Stored items:

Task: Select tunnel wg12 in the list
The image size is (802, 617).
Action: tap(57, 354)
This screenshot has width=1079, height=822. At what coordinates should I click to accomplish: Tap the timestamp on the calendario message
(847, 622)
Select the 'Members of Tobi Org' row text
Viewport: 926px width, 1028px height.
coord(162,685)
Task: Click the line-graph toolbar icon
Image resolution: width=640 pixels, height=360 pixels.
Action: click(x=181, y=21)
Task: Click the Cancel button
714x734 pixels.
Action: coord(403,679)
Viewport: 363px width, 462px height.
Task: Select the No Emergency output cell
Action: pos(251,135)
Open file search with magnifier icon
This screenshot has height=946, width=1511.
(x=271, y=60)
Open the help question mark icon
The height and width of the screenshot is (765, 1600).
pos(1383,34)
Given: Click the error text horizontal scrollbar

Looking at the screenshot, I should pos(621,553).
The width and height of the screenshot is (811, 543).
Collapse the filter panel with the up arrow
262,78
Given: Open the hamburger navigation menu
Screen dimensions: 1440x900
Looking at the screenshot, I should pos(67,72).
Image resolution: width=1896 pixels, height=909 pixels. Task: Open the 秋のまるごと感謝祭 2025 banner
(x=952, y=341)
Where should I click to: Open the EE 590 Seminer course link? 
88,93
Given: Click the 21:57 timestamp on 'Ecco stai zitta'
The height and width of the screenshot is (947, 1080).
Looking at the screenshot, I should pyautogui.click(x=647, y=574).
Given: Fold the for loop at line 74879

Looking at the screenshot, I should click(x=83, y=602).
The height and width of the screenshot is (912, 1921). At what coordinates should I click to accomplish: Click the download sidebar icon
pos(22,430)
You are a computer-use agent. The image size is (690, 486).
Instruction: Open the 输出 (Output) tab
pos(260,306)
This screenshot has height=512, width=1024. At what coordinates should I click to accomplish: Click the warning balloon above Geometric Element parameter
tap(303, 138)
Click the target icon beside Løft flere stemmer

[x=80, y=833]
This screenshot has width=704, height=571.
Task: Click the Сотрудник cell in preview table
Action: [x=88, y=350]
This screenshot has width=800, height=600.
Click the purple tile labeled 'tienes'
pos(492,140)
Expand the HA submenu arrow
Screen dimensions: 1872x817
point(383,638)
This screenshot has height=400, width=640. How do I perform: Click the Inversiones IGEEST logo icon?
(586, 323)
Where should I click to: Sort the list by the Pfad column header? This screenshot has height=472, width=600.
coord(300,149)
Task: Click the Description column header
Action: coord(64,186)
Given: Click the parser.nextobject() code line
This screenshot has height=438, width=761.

## WHAT YOU ARE ASKED TO DO
Each record needs to be duplicated exactly.

## RESULT FOR THIS TASK
Task: Select tunnel wg12 in the list
The image size is (802, 617).
Action: tap(57, 354)
This screenshot has width=1079, height=822. At what coordinates should I click to accomplish: Tap the timestamp on the calendario message
(847, 622)
Select the 'Members of Tobi Org' row text
Viewport: 926px width, 1028px height.
coord(162,685)
Task: Click the line-graph toolbar icon
Image resolution: width=640 pixels, height=360 pixels.
Action: click(x=181, y=21)
Task: Click the Cancel button
714x734 pixels.
Action: coord(403,679)
Viewport: 363px width, 462px height.
Task: Select the No Emergency output cell
Action: pos(251,135)
Open file search with magnifier icon
This screenshot has height=946, width=1511.
(x=271, y=60)
Open the help question mark icon
The height and width of the screenshot is (765, 1600).
pos(1383,34)
Given: Click the error text horizontal scrollbar

Looking at the screenshot, I should pos(621,553).
The width and height of the screenshot is (811, 543).
Collapse the filter panel with the up arrow
262,78
Given: Open the hamburger navigation menu
Screen dimensions: 1440x900
Looking at the screenshot, I should pos(67,72).
Image resolution: width=1896 pixels, height=909 pixels. Task: Open the 秋のまるごと感謝祭 2025 banner
(x=952, y=341)
Where should I click to: Open the EE 590 Seminer course link? 
88,93
Given: Click the 21:57 timestamp on 'Ecco stai zitta'
The height and width of the screenshot is (947, 1080).
Looking at the screenshot, I should pyautogui.click(x=647, y=574).
Given: Fold the for loop at line 74879

Looking at the screenshot, I should click(x=83, y=602).
The height and width of the screenshot is (912, 1921). At what coordinates should I click to accomplish: Click the download sidebar icon
pos(22,430)
You are a computer-use agent. The image size is (690, 486).
Instruction: Open the 输出 (Output) tab
pos(260,306)
This screenshot has height=512, width=1024. At what coordinates should I click to accomplish: Click the warning balloon above Geometric Element parameter
tap(303, 138)
Click the target icon beside Løft flere stemmer

[x=80, y=833]
This screenshot has width=704, height=571.
Task: Click the Сотрудник cell in preview table
Action: [x=88, y=350]
This screenshot has width=800, height=600.
Click the purple tile labeled 'tienes'
pos(492,140)
Expand the HA submenu arrow
Screen dimensions: 1872x817
point(383,638)
This screenshot has height=400, width=640. How do I perform: Click the Inversiones IGEEST logo icon?
(586, 323)
Where should I click to: Sort the list by the Pfad column header? This screenshot has height=472, width=600.
coord(300,149)
Task: Click the Description column header
Action: coord(64,186)
Given: Click the parser.nextobject() code line
This screenshot has height=438, width=761.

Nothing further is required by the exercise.